When it first opened, the L-shaped administration building housed the executive and administrative offices; health offices; student personnel offices; offices of Student Life, the Treasurer and Bursar, and Financial Aid; and a basement computer center featuring oversized IBM mainframes. 

Today, the building still houses many administrative and senior leadership offices, including the Office of the President, the Office of the ProvostBusiness AffairsEnrollment ManagementInformation Technology, and newer offices, including the Institute for Critical Race and Ethnic Studies.

Father Newman from the St. John's Yearbook

Fr. Newman was destined to be a Vincentian. A Brooklyn, NY, native, he was born on July 13, 1913, during the nascent years of St. John’s, and raised in St. John the Baptist Parish, the original site of the University. 

He never left the boundaries of his parish for his education, attending the parish parochial school, St. John’s Preparatory School for high school, and college at St. John’s. While a student at St. John’s, Fr. Newman was immersed in activities, usually as an officer, including Associate Editor of The Torch; Editor-in-Chief of The Vincentian yearbook; and Secretary/Treasurer of Skull and Circle; and President of the Crusade Society, the Speakers’ Association, and the Poetry Society. 

As an undergraduate, his classmates voted him the student who had “done the most for St. John’s”—a prophecy for his forthcoming priestly ministry that would include 27 years of a 42-year vocation spent as teacher and Vincentian administrator at the Prep and St. John’s. 

Fr. Newman entered the novitiate of the Congregation of the Mission three months after his St. John’s graduation in 1935, pronounced his perpetual vows two years later, and pursued his theological studies at St.

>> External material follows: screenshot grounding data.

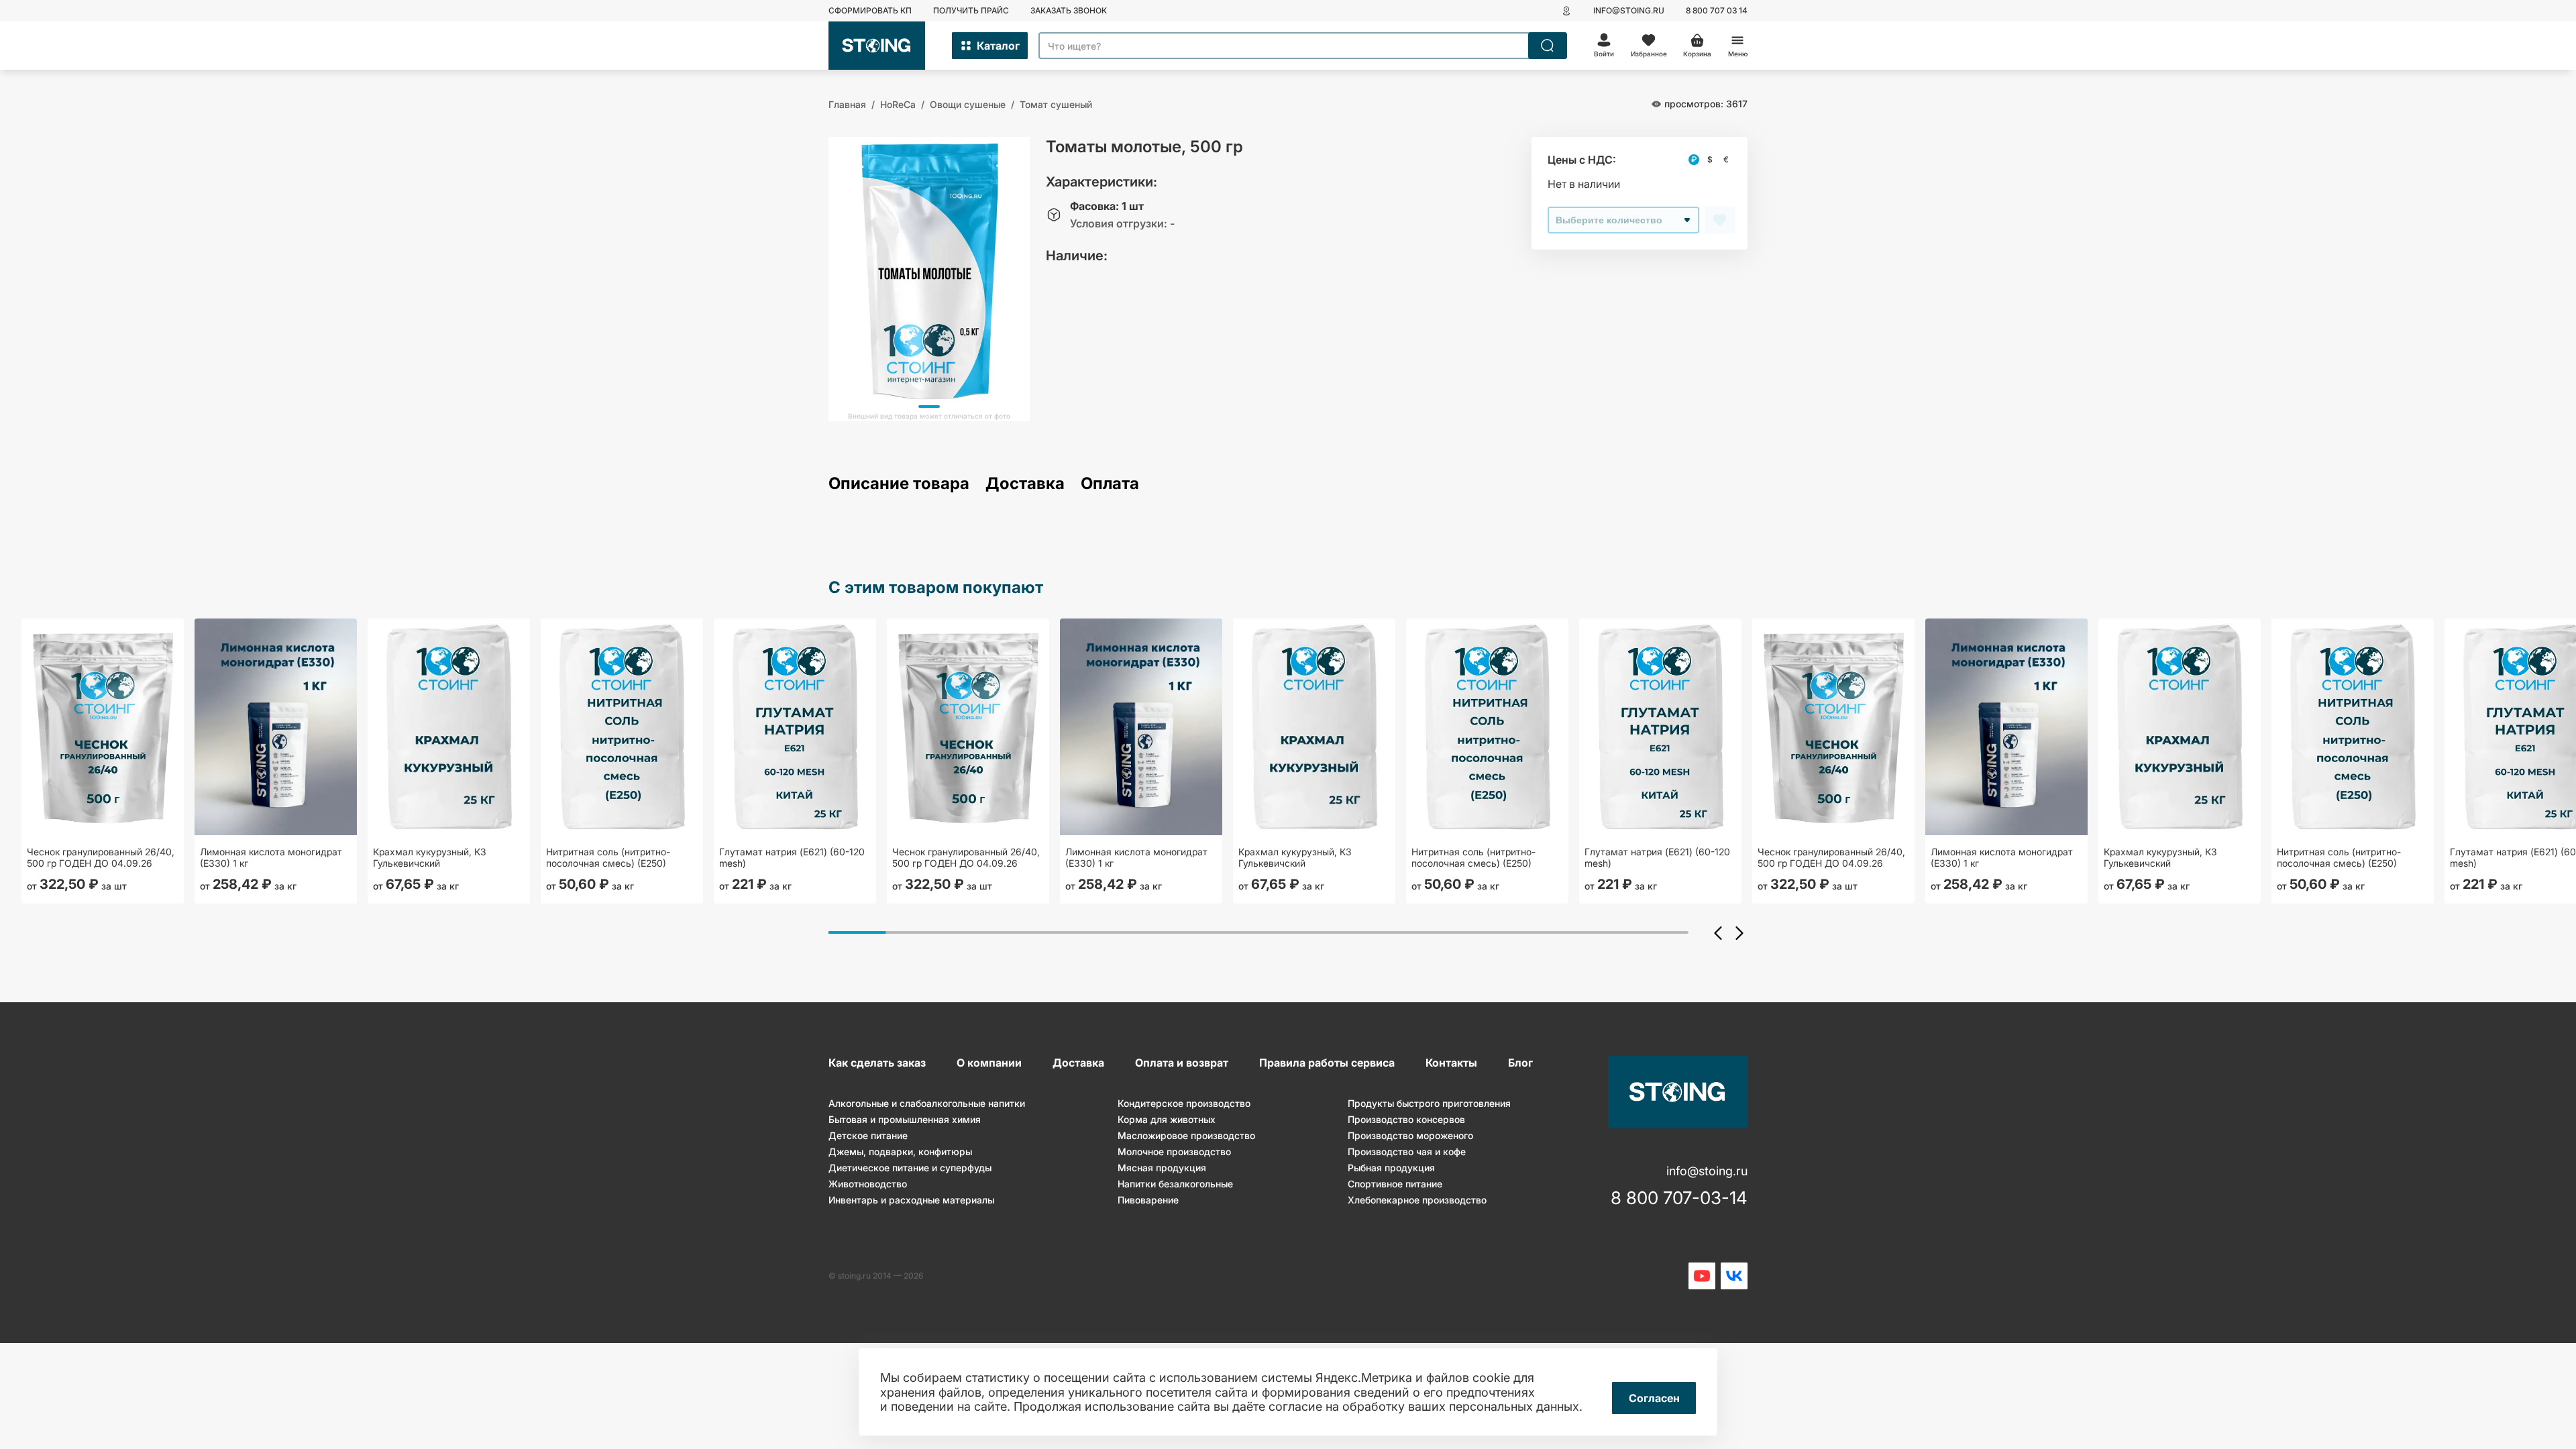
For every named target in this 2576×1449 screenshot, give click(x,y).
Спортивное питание (1395, 1183)
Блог (1520, 1062)
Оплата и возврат (1181, 1062)
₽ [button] (1694, 159)
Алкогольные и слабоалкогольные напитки (926, 1103)
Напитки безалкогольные (1175, 1183)
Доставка (1025, 484)
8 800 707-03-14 (1679, 1198)
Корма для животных (1167, 1119)
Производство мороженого (1410, 1135)
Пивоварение (1148, 1199)
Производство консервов (1406, 1119)
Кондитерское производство (1184, 1103)
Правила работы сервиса (1327, 1062)
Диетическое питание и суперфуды (909, 1167)
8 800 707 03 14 (1717, 10)
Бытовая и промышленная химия (904, 1119)
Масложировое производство (1186, 1135)
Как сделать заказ (877, 1062)
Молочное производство (1174, 1151)
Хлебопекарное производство (1417, 1199)
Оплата (1110, 484)
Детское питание (868, 1135)
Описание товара (898, 484)
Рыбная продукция (1391, 1167)
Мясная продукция (1162, 1167)
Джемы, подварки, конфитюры (900, 1151)
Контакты (1451, 1062)
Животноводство (867, 1183)
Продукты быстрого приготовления (1429, 1103)
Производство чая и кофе (1407, 1151)
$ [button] (1710, 159)
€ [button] (1726, 159)
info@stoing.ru (1628, 10)
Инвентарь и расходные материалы (911, 1199)
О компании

Vincent’s Seminary, Germantown, and Mary Immaculate Seminary in Northampton, PA. He was ordained with the latter seminary’s first class on May 18, 1940. 

Upon ordination, his first appointment returned him appropriately to “the Prep,” where he taught religion and English for 10 years, six years as chairman; coached dramatics and speech; and guided its literary publications. He was named Dean of St. John’s College of Liberal Arts and Sciences and a University Board of Trustees member in 1950. 

Fr. Newman served until 1956, when he went to the Vincentian minor seminary at Princeton, NJ, for the next 17 years, 15 of them as Vice President and Dean. In 1971, he returned to St. John’s as Special Assistant to the President, adding the office of Vice President for Alumni Affairs and Auxiliary Services in 1979. 

Exterior of St. John's University Newman Hall

Because so much of his ministry was spent in education and seminary formation, Fr. Newman was a beloved confrere to generations of Vincentians and countless St. John’s alumni. He was often referred to as the “memory bank” of St. John’s, and his unwavering commitment was recognized with the University’s Pietas, President’s Medals, and the Medal of Honor shortly before he succumbed to a brief battle with cancer and died on July 28, 1982. A convocation in his honor and his funeral attracted standing-room-only crowds to Marillac Auditorium.

On January 25, 1995, Perboyre Hall was renamed Newman Hall in honor of Fr. Newman. One year later, Pope John Paul II officially announced the canonization of Blessed Rev. John Gabriel Perboyre, C.M. A statue of St. John Gabriel Perboyre appears in the first-floor lobby of Newman Hall alongside his photo. They are two Vincentians bound by history and service to others.